EXERCISE TASK 1
Please rewrite the adoption appeal passage from "In January 2026, a" up to and including "the family home.", replacing "social worker" with "caseworker".
EXERCISE TASK 2
Answer these questions from the adoption appeal passage:
(a) Where did AF go to live when he moved out of the home in mid-October 2025?
(b) Who granted LA1 permission to appeal?
(c) Which rule of the Family Procedure Rules 2010 did Peter Jackson LJ point to?

SOURCE PASSAGE
▬▬▬▬▬▬

In January 2026, a visit was hosted by the judge at court to celebrate T's adoption. In attendance were T with his adoptive parents, who presented as a couple, together with the adoptive paternal grandparents and T's former social worker.

Later that month, T's former social worker received information that the adopters had separated and that AM was in a relationship with a male prisoner at a prison where she worked.

Investigations followed, during which the following picture emerged:

  • AF had moved out of the home in mid-October 2025 to live with his parents.
  • On the day the adoption order was made, the council tax office was informed that AF had moved out of the family home.
  • The prisoner was in custody for a drug-related offence. His offending history included battery, possession of weapons, and drug offences. He had also been accused of sexual offending in respect of a child, but no further action had been taken.
  • He had given AM's address as the address to which he was to be released, his release date being in March 2026.
  • He had since October 2025 referred to T as his "stepson".
  • AM had taken T to visit the prisoner in late November 2025, and again in February 2026.
  • AM had initially denied any relationship with the prisoner, but on the following day she admitted it.
  • She had further initially denied that T had had any contact with AM.
  • AM had been caring for the prisoner's XL bully dog.
  • AF began divorce proceedings in February 2026.

In March 2026, while the matters were being investigated, LA2 issued care proceedings in the Family Court and an interim care order was granted.

T was removed from AM and placed with AF's parents, where AF himself now also lived.

At a case management hearing before HHJ Hudson in March 2026, the proceedings were timetabled through to hearings in July and August 2026, and LA1 was permitted to intervene in them.

The same month, LA1 filed its Appellant's Notice. King LJ subsequently granted permission to appeal.

In its appeal, LA1 sought the setting aside of the adoption order on the basis that the court was misled about the true circumstances of the adopters. It submitted the following four grounds:

1. The failure of the adoptive parents to disclose any of the following information to the judge determining whether to make an adoption order amounts to a serious irregularity in the proceedings:

a. the relationship between them having come to an end, contrary to the written evidence before the Court;

b. the adoptive mother's relationship with a serving prisoner;

c. her intention or at least aspiration that the prisoner might come to live with her and the child.

2. The decision to make an adoption order was founded on a materially mistaken factual basis, which fundamentally undermined the welfare analysis required by Adoption and Children Act 2002 (ACA 2002) section 1, in particular as to:

a. the realistic options for the child;

b. the likely permanence of the placement;

c. the capacity of the adopters to provide safe and stable care;

d. the risk profile of individuals within the household and likely to care or come into contact with the child.

3. The Court's discretion to make an adoption order was exercised on an incomplete and inaccurate evidential foundation, to the extent that it could not rationally have concluded that making an adoption order was in the child's best interests had it been aware of the true circumstances.

4. The decision to make an adoption order based on a flawed welfare evaluation was unfair to the child, given the nature and consequences of the order.

Analysing the case, Peter Jackson LJ pointed to rule 14.11 of the Family Procedure Rules 2010 (FPR 2010), which requires the adoption agency or local authority to file a confidential report on the suitability of an applicant to adopt a child.

▬▬▬▬▬▬

DATA LISTING
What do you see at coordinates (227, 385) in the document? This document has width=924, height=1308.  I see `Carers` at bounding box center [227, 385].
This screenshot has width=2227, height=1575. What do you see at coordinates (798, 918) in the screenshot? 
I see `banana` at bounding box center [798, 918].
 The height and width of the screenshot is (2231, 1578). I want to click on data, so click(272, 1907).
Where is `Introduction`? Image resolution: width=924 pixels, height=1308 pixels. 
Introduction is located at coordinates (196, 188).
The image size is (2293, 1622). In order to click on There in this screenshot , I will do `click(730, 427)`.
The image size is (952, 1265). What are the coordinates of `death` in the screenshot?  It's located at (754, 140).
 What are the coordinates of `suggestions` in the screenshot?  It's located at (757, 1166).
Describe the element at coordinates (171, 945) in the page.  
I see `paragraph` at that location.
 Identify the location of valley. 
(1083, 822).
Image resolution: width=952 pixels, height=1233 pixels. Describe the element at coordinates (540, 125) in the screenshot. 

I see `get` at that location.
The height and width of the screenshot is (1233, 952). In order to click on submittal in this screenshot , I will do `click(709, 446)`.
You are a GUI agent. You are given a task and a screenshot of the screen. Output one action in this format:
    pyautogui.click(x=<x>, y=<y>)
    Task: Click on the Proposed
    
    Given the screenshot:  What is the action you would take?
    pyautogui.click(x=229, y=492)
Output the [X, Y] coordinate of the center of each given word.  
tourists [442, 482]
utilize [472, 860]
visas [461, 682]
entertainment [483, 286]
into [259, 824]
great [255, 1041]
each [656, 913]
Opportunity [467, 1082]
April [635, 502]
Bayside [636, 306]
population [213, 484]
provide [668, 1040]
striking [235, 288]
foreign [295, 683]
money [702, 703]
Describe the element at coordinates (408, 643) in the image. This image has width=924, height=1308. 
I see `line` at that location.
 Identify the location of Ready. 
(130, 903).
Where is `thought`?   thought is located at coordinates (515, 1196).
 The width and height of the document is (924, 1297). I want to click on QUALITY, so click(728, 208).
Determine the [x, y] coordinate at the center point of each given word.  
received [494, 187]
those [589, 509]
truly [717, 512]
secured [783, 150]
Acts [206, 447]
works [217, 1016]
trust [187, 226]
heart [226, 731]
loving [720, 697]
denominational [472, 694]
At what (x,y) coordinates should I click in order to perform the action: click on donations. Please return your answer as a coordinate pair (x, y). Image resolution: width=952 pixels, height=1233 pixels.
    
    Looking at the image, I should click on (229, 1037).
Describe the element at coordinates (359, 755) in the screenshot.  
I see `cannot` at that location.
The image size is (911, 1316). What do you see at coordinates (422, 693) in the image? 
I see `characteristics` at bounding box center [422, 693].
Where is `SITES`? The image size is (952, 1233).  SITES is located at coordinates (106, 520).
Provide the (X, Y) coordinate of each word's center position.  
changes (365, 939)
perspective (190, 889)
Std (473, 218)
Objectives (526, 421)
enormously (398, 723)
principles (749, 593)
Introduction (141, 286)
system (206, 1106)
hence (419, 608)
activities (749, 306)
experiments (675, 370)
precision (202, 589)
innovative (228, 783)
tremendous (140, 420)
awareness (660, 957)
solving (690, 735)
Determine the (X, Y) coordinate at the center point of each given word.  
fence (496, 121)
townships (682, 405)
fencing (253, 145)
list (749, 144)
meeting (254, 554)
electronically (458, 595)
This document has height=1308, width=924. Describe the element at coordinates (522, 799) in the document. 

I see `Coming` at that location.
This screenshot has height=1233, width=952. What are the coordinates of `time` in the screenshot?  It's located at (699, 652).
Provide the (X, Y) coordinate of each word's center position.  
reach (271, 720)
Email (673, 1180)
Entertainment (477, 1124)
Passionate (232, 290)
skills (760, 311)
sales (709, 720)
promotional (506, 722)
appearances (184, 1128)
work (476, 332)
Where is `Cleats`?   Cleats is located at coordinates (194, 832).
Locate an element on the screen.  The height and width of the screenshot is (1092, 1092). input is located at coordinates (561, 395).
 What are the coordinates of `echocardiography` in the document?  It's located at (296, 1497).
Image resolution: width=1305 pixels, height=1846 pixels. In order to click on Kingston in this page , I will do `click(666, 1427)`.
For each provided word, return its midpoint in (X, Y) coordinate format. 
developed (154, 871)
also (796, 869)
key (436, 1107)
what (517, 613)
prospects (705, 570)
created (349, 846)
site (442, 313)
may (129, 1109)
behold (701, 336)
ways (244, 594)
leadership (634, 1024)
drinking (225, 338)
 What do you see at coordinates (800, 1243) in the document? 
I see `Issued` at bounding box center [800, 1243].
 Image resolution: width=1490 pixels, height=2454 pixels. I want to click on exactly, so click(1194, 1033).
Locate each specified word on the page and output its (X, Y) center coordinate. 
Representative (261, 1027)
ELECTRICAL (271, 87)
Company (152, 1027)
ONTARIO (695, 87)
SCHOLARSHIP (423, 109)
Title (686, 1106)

▬▬▬▬▬▬

EXERCISE ANSWER 1
In January 2026, a visit was hosted by the judge at court to celebrate T's adoption. In attendance were T with his adoptive parents, who presented as a couple, together with the adoptive paternal grandparents and T's former caseworker.

Later that month, T's former caseworker received information that the adopters had separated and that AM was in a relationship with a male prisoner at a prison where she worked.

Investigations followed, during which the following picture emerged:

  • AF had moved out of the home in mid-October 2025 to live with his parents.
  • On the day the adoption order was made, the council tax office was informed that AF had moved out of the family home.

EXERCISE ANSWER 2
(a) With his parents.
(b) King LJ.
(c) Rule 14.11.